## SUPPLIED MATERIAL
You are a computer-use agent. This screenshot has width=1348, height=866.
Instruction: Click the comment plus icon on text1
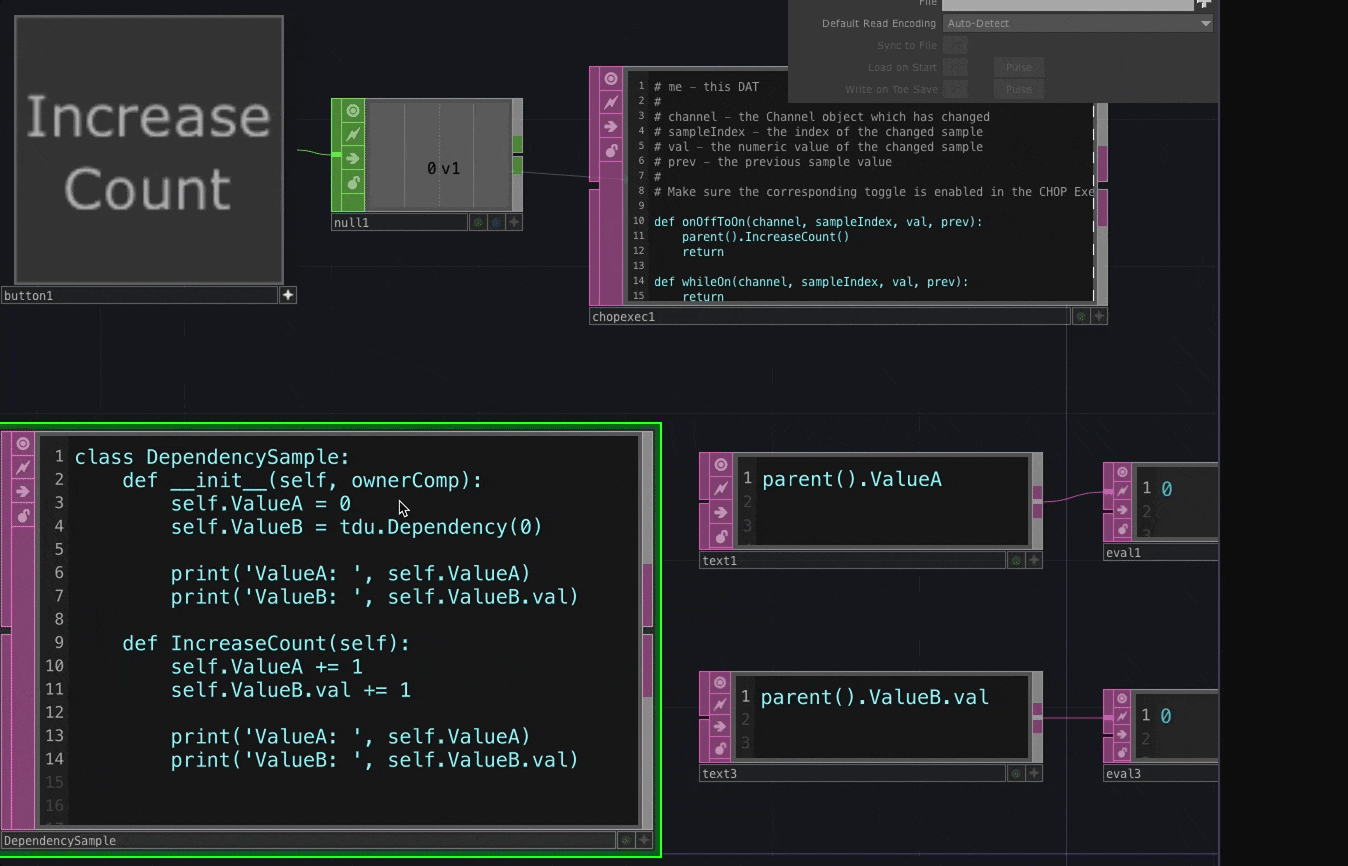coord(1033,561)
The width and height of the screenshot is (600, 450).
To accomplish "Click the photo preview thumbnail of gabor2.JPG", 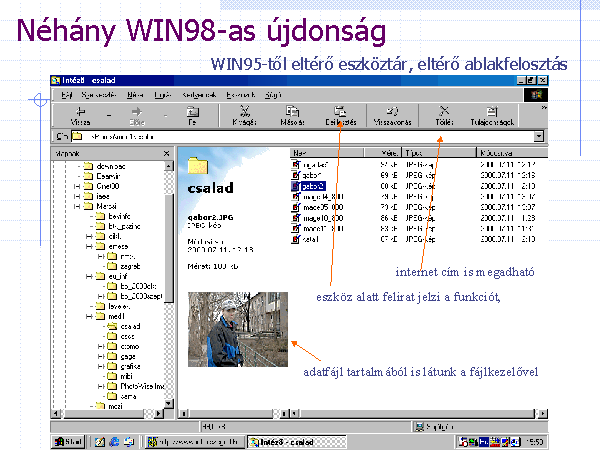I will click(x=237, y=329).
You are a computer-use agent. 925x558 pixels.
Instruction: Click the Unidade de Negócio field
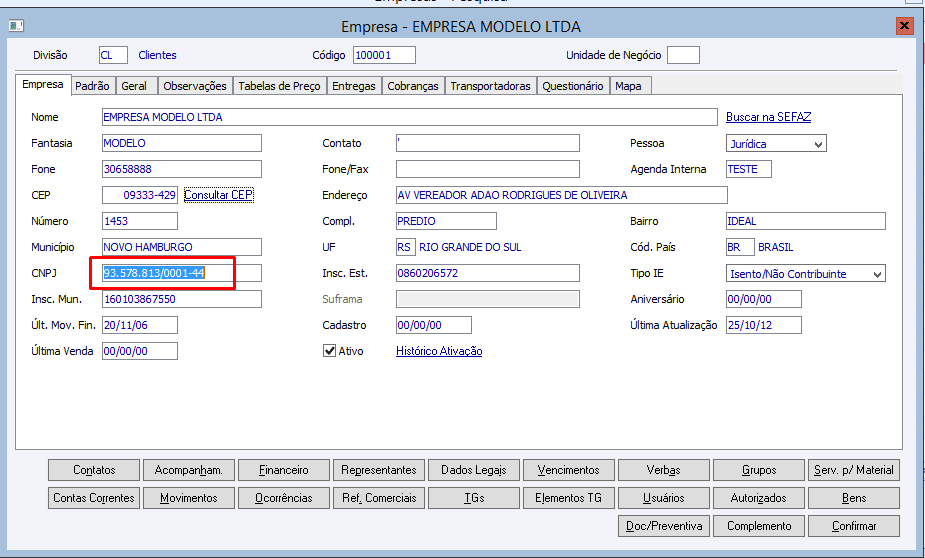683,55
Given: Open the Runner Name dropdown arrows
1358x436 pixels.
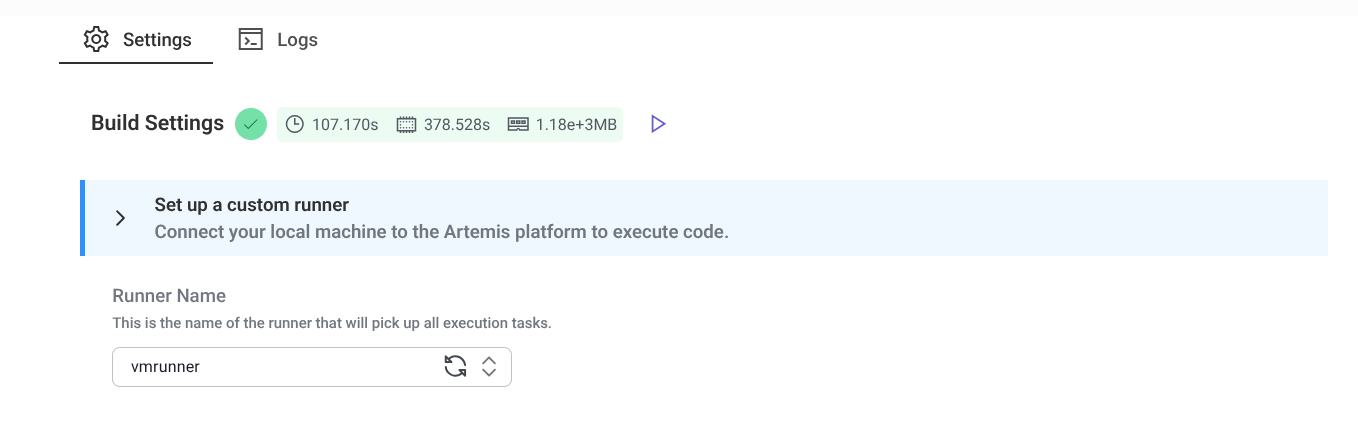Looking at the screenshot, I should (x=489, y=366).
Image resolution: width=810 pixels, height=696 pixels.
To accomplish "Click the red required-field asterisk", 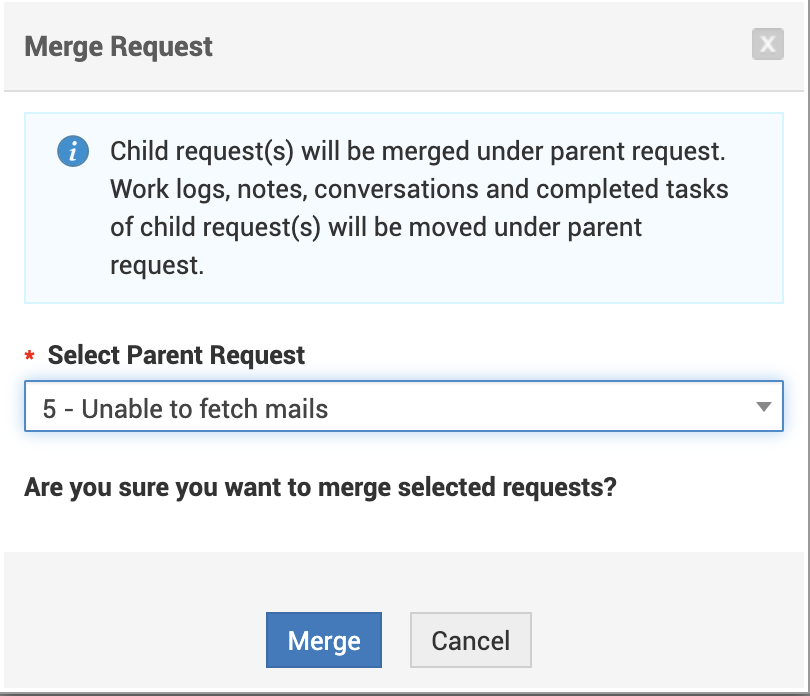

## GIVEN REQUEST
Copy the listing from the line with "Given: Open the Runner Name dropdown arrows" through the final line, keeping every line in between unchanged. Omit the pictures.

## CORRECT RESPONSE
Given: Open the Runner Name dropdown arrows
1358x436 pixels.
Looking at the screenshot, I should (x=489, y=366).
Image resolution: width=810 pixels, height=696 pixels.
To accomplish "Click the red required-field asterisk", 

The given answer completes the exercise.